Records for locating items described in the material
◇ ◇ ◇

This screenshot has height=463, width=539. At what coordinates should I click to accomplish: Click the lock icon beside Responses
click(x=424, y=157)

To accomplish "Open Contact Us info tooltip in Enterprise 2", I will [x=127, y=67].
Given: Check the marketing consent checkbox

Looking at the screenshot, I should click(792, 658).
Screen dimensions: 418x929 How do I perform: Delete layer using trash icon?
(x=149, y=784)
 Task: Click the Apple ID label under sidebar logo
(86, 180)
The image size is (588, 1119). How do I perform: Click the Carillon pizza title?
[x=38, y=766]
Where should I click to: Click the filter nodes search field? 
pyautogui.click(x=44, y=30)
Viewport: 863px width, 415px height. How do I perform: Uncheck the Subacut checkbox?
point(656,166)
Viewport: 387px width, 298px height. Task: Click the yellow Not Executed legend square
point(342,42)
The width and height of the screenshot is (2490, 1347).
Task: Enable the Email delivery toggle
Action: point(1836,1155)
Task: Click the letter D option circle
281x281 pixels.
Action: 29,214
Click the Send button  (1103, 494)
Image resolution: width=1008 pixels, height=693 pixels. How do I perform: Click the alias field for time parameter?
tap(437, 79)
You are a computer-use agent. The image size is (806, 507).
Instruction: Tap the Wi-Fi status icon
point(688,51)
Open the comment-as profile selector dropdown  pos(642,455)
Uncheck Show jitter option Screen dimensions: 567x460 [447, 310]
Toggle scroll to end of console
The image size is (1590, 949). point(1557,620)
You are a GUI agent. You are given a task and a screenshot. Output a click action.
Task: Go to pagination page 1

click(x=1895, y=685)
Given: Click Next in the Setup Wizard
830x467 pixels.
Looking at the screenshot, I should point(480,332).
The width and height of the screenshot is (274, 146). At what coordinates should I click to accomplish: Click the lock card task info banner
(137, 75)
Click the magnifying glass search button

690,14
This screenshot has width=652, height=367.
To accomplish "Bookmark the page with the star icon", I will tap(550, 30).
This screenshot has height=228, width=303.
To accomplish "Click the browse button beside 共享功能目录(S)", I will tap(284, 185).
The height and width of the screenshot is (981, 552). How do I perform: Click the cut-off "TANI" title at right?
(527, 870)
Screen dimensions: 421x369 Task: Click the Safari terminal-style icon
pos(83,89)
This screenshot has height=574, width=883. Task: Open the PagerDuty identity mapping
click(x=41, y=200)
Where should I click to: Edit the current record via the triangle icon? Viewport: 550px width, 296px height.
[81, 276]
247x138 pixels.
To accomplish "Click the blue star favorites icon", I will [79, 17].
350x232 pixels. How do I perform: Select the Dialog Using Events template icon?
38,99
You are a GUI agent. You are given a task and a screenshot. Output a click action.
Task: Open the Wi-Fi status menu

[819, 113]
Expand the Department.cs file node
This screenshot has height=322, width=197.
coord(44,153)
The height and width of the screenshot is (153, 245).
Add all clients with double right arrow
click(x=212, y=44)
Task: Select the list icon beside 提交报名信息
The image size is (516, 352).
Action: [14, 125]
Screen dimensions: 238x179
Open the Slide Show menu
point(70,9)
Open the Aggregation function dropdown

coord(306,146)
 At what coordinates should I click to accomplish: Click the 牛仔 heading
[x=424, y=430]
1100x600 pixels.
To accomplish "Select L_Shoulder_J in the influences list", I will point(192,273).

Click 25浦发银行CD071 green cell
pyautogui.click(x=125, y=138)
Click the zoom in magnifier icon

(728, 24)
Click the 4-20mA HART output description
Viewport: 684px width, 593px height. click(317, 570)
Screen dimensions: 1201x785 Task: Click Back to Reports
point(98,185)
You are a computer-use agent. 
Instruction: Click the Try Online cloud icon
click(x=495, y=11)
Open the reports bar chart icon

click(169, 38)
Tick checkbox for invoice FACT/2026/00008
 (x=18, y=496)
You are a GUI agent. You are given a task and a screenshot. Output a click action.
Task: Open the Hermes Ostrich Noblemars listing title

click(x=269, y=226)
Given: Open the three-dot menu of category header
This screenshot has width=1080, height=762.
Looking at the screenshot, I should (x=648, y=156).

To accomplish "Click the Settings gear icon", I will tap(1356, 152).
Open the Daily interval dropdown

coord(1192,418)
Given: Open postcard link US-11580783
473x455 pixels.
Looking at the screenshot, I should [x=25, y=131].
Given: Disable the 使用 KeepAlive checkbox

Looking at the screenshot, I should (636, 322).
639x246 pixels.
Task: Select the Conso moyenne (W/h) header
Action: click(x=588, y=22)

◇ ◇ ◇

What the task requires: Copy every line of the material above word for word.

Correct output:
This screenshot has height=463, width=539. At what coordinates should I click to accomplish: Click the lock icon beside Responses
click(x=424, y=157)

To accomplish "Open Contact Us info tooltip in Enterprise 2", I will [x=127, y=67].
Given: Check the marketing consent checkbox

Looking at the screenshot, I should click(792, 658).
Screen dimensions: 418x929 How do I perform: Delete layer using trash icon?
(x=149, y=784)
 Task: Click the Apple ID label under sidebar logo
(86, 180)
The image size is (588, 1119). How do I perform: Click the Carillon pizza title?
[x=38, y=766]
Where should I click to: Click the filter nodes search field? 
pyautogui.click(x=44, y=30)
Viewport: 863px width, 415px height. How do I perform: Uncheck the Subacut checkbox?
point(656,166)
Viewport: 387px width, 298px height. Task: Click the yellow Not Executed legend square
point(342,42)
The width and height of the screenshot is (2490, 1347).
Task: Enable the Email delivery toggle
Action: point(1836,1155)
Task: Click the letter D option circle
281x281 pixels.
Action: 29,214
Click the Send button  (1103, 494)
Image resolution: width=1008 pixels, height=693 pixels. How do I perform: Click the alias field for time parameter?
tap(437, 79)
You are a computer-use agent. The image size is (806, 507).
Instruction: Tap the Wi-Fi status icon
point(688,51)
Open the comment-as profile selector dropdown  pos(642,455)
Uncheck Show jitter option Screen dimensions: 567x460 [447, 310]
Toggle scroll to end of console
The image size is (1590, 949). point(1557,620)
You are a GUI agent. You are given a task and a screenshot. Output a click action.
Task: Go to pagination page 1

click(x=1895, y=685)
Given: Click Next in the Setup Wizard
830x467 pixels.
Looking at the screenshot, I should point(480,332).
The width and height of the screenshot is (274, 146). At what coordinates should I click to accomplish: Click the lock card task info banner
(137, 75)
Click the magnifying glass search button

690,14
This screenshot has width=652, height=367.
To accomplish "Bookmark the page with the star icon", I will tap(550, 30).
This screenshot has height=228, width=303.
To accomplish "Click the browse button beside 共享功能目录(S)", I will tap(284, 185).
The height and width of the screenshot is (981, 552). How do I perform: Click the cut-off "TANI" title at right?
(527, 870)
Screen dimensions: 421x369 Task: Click the Safari terminal-style icon
pos(83,89)
This screenshot has height=574, width=883. Task: Open the PagerDuty identity mapping
click(x=41, y=200)
Where should I click to: Edit the current record via the triangle icon? Viewport: 550px width, 296px height.
[81, 276]
247x138 pixels.
To accomplish "Click the blue star favorites icon", I will [79, 17].
350x232 pixels. How do I perform: Select the Dialog Using Events template icon?
38,99
You are a GUI agent. You are given a task and a screenshot. Output a click action.
Task: Open the Wi-Fi status menu

[819, 113]
Expand the Department.cs file node
This screenshot has height=322, width=197.
coord(44,153)
The height and width of the screenshot is (153, 245).
Add all clients with double right arrow
click(x=212, y=44)
Task: Select the list icon beside 提交报名信息
The image size is (516, 352).
Action: [14, 125]
Screen dimensions: 238x179
Open the Slide Show menu
point(70,9)
Open the Aggregation function dropdown

coord(306,146)
 At what coordinates should I click to accomplish: Click the 牛仔 heading
[x=424, y=430]
1100x600 pixels.
To accomplish "Select L_Shoulder_J in the influences list", I will point(192,273).

Click 25浦发银行CD071 green cell
pyautogui.click(x=125, y=138)
Click the zoom in magnifier icon

(728, 24)
Click the 4-20mA HART output description
Viewport: 684px width, 593px height. click(317, 570)
Screen dimensions: 1201x785 Task: Click Back to Reports
point(98,185)
You are a computer-use agent. 
Instruction: Click the Try Online cloud icon
click(x=495, y=11)
Open the reports bar chart icon

click(169, 38)
Tick checkbox for invoice FACT/2026/00008
 (x=18, y=496)
You are a GUI agent. You are given a task and a screenshot. Output a click action.
Task: Open the Hermes Ostrich Noblemars listing title

click(x=269, y=226)
Given: Open the three-dot menu of category header
This screenshot has width=1080, height=762.
Looking at the screenshot, I should (x=648, y=156).

To accomplish "Click the Settings gear icon", I will tap(1356, 152).
Open the Daily interval dropdown

coord(1192,418)
Given: Open postcard link US-11580783
473x455 pixels.
Looking at the screenshot, I should [x=25, y=131].
Given: Disable the 使用 KeepAlive checkbox

Looking at the screenshot, I should (636, 322).
639x246 pixels.
Task: Select the Conso moyenne (W/h) header
Action: click(x=588, y=22)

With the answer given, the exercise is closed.